Desde entonces, Antolina y su familia vivieron la enfermedad como una batalla anímica: la primera y única obligación, individual y colectiva, era mantener arriba el ánimo. Los dolores eran terribles, pero la mujer buscaba fuerzas para mantener la esperanza. Incluso durante una infección a la garganta que la obligó a interrumpir el tratamiento. Para Sandra, en cambio, lo más difícil era no decaer ante la burocracia: para cada turno en el hospital tenía que hacer un largo trámite con la Fiscalía y el establecimiento penal, que muchas veces no encajaba en plazos y formas. “Los papeles, simplemente, no estaban listos y ella tenía que perder el turno del hospital, porque si salía de casa, la volvían a encerrar”, afirma Sandra. 

Así transcurrió la vida de Antolina hasta el primero de febrero. “Me fui a trabajar temprano y la vi de muy buen ánimo. Cuando volví, sin embargo, estaba completamente desmoronada en la cama, muy mal. Había llegado una carta de Migraciones que abrió ella misma. Si hubiese estado, no le habría permitido verla, pero no lo pude evitar”,  se lamenta Sandra. La carta notificaba que “en virtud de las atribuciones conferidas por el Decreto N° 70/17”, la Dirección Nacional de Migraciones disponía la cancelación de la residencia permanente de Antolina, declaraba “irregular su permanencia en el país”, ordenaba su “expulsión del Territorio Nacional” y prohibía su reingreso al país de manera permanente. 

Llegó una carta de Migraciones que abrió ella misma: le avisaban de la expulsión del país

Ella no entendió por qué le hacían eso, si había estado acá toda su vida y había hecho bien las cosas… había fallado una sola vez. Yo trataba de calmarla y decirle que todo iba a ir bien, pero ya nada funcionaba”. Sin mediar el permiso, esta vez, la familia se llevó a Antolina al hospital, donde quedó internada. La policía fue a buscarla allá y al ver lo mal que estaba, decidieron quitarle la pulsera. Sandra fue a hablar a Migraciones, pero nadie le dio una respuesta efectiva.
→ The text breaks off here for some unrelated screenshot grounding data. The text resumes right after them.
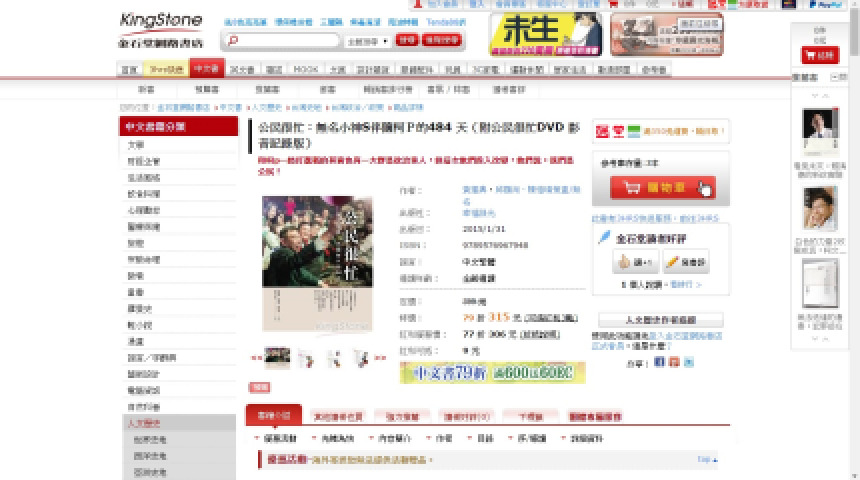860x480 pixels.
Task: Click the Top link to scroll up
Action: pos(704,459)
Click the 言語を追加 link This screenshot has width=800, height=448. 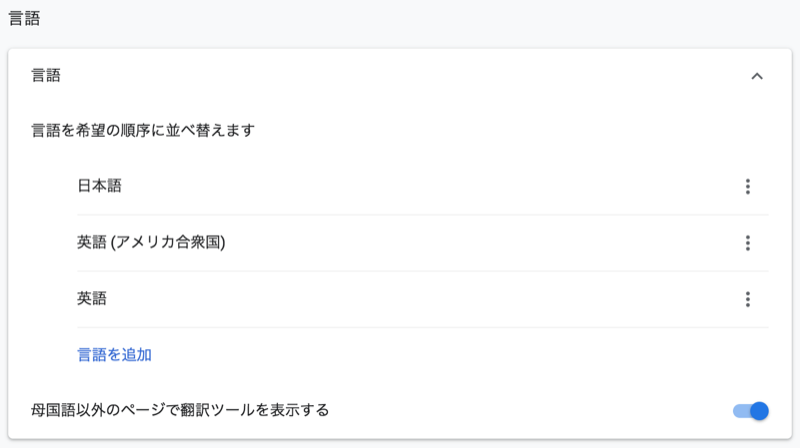[114, 355]
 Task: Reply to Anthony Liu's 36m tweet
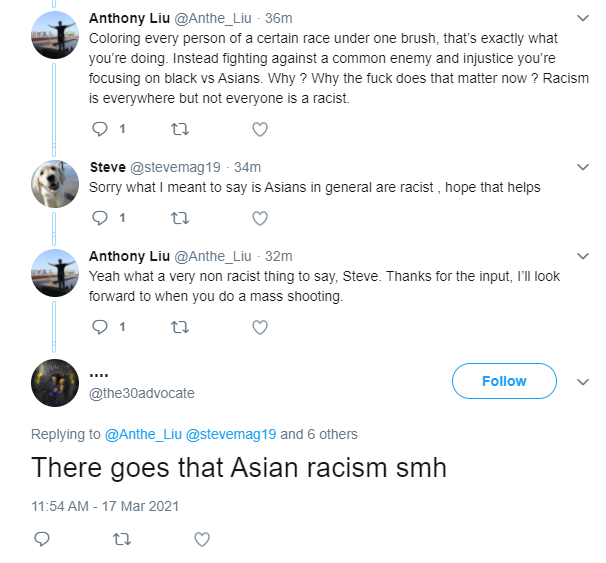100,129
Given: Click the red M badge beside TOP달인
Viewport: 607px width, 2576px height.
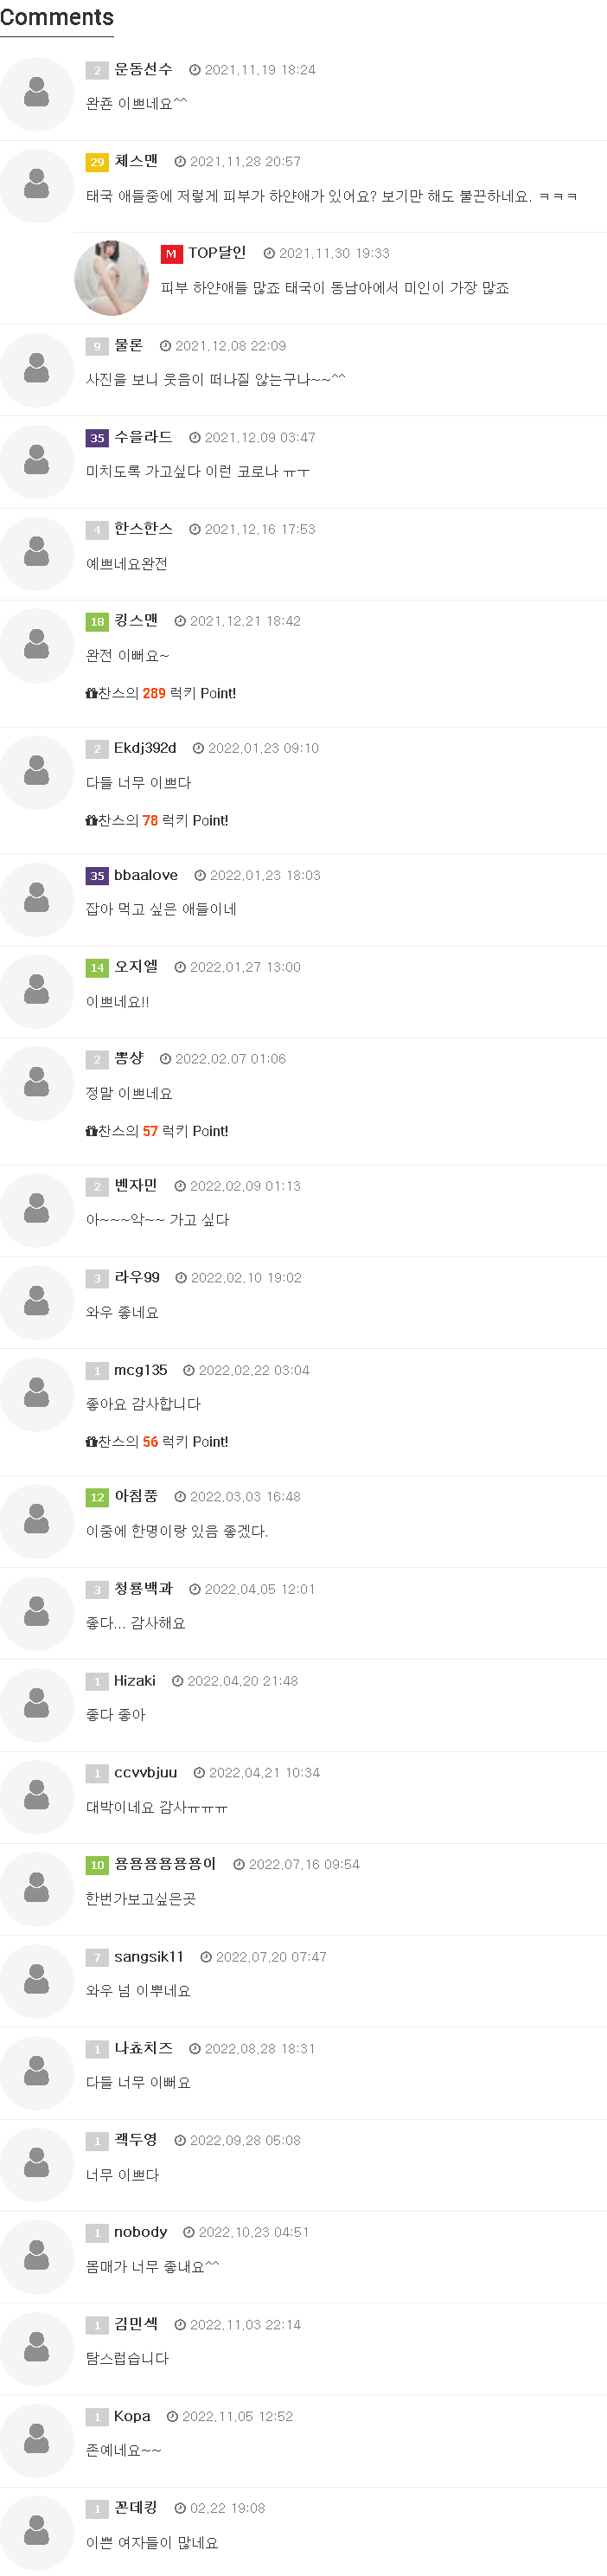Looking at the screenshot, I should [171, 254].
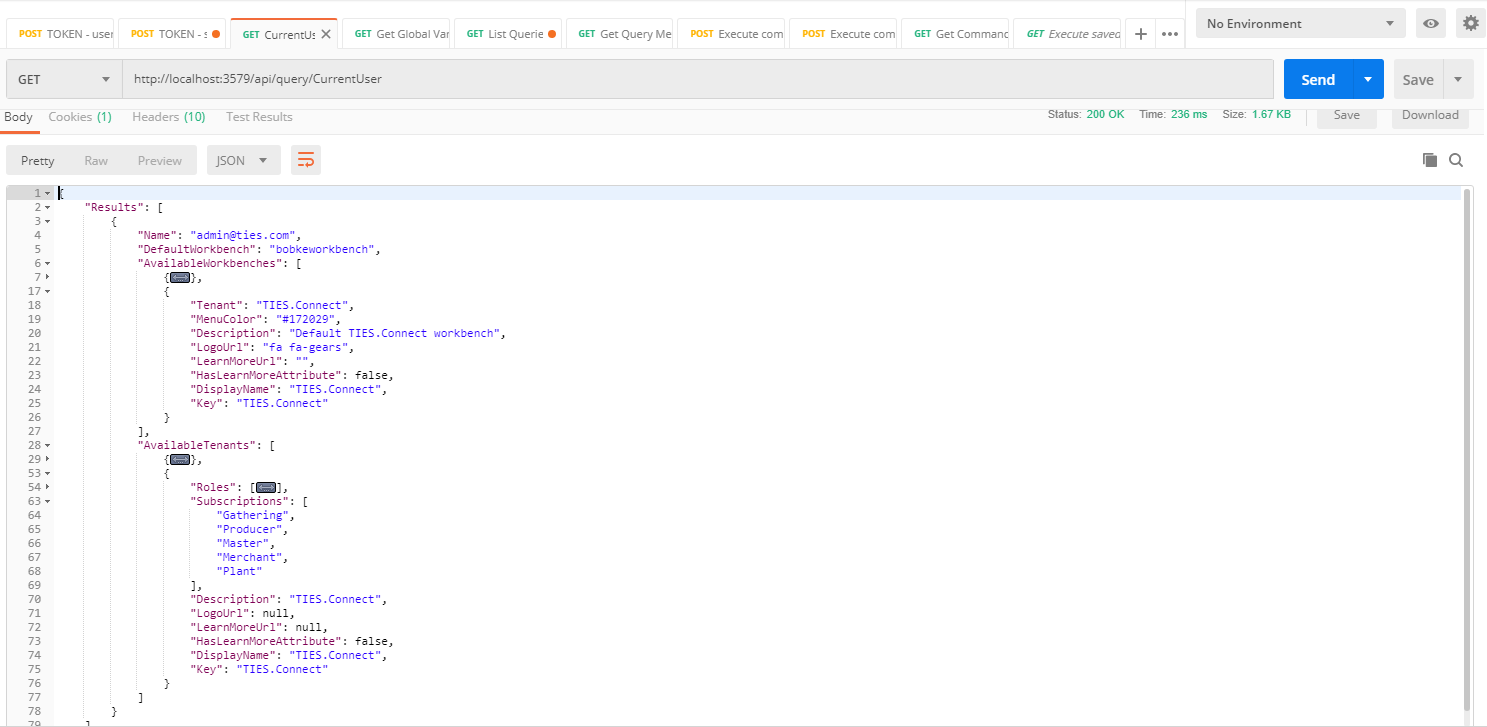Open the tab options ellipsis menu
Viewport: 1487px width, 727px height.
(1169, 34)
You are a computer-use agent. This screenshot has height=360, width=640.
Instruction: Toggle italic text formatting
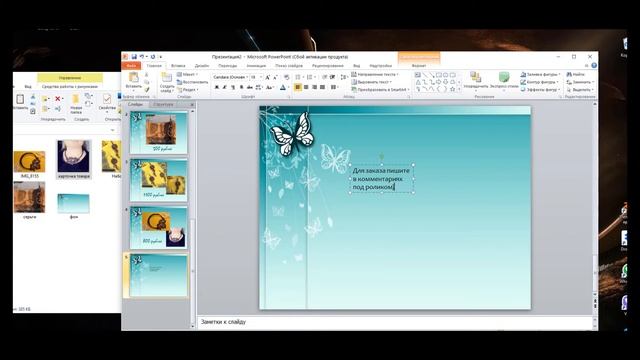[x=224, y=87]
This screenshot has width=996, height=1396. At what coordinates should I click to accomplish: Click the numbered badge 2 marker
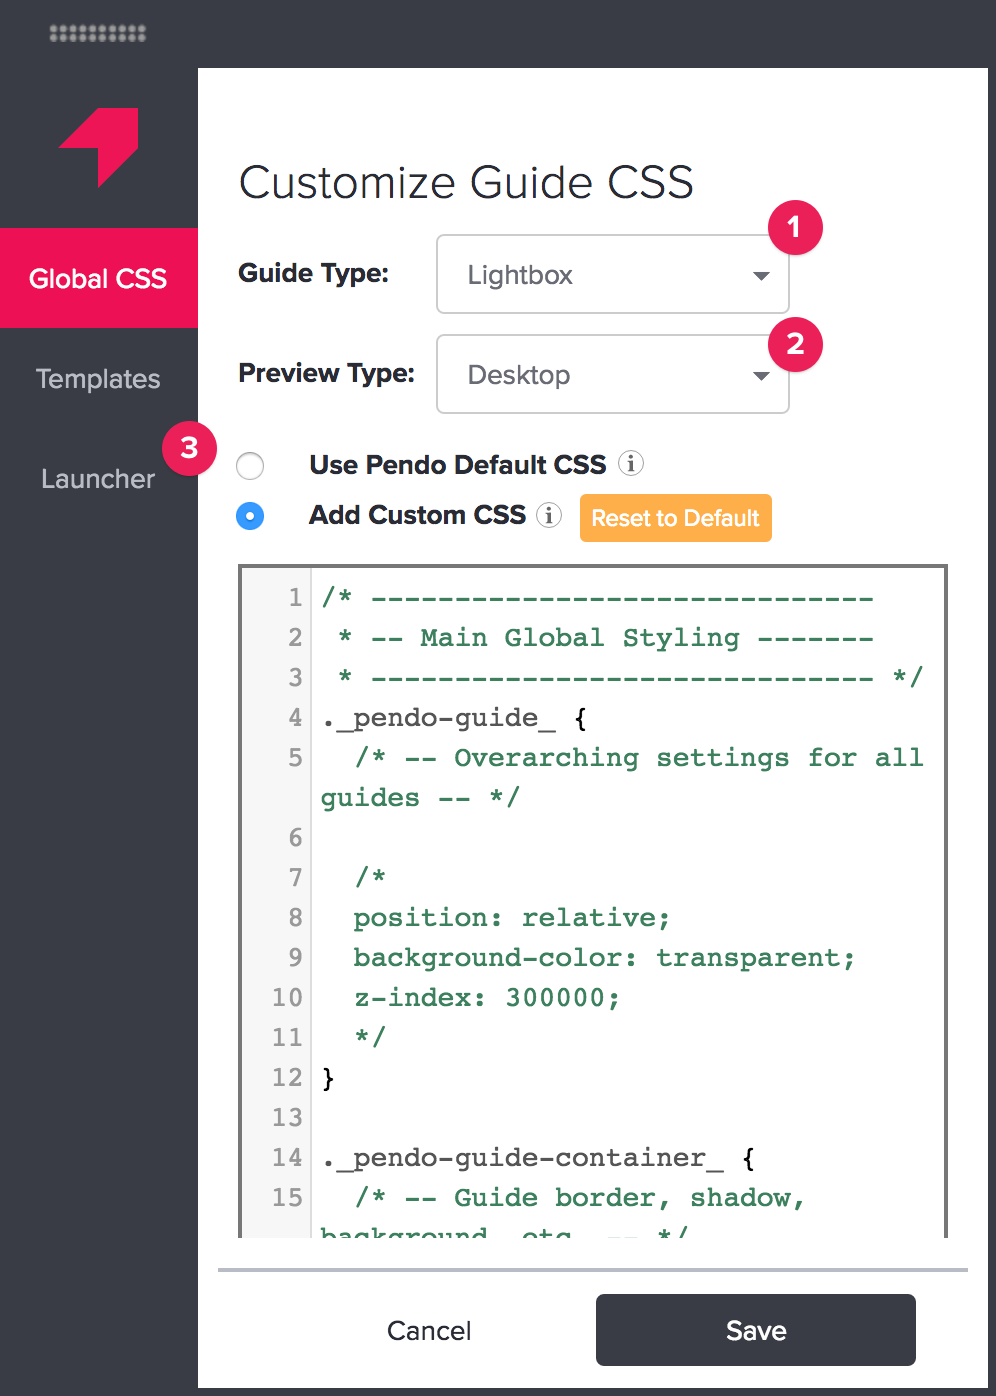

Acudió también a la Procuración Penitenciaria de la Nación, donde la abogada Jennifer Wolf acogió su caso. “La procuración solicitó a Migraciones que se tuvieran en cuenta cuestiones humanitarias, a efectos de no aplicar la sanción administrativa que es la expulsión”, asegura Wolf, pero ya era demasiado tarde.

Sandra relata que “el 6 de febrero la dieron de alta y la policía fue a buscarla a la casa para ponerle la pulsera nuevamente. Se volvió a descomponer y el 8, de nuevo, debió ser internada. Estuvo muy mal esos días, hasta que el 15, finalmente, falleció”. 

La familia aún vive su luto y espera que alguien se haga responsable. “Estaría bueno que Migraciones -o alguien- nos diera una explicación”, dice Sandra, porque en su opinión, la oficina no revisó el caso. “Necesitaban echar a gente y cortaron por lo más débil. Fue como un abandono de persona. Te ponés a pensar y te da impotencia porque es muy injusto. Ella ya se me fue y no va a volver, pero no está bueno que esto quede así, después de todo lo que ella sufrió. Son cosas que le pueden pasar a otras personas y no está bueno”.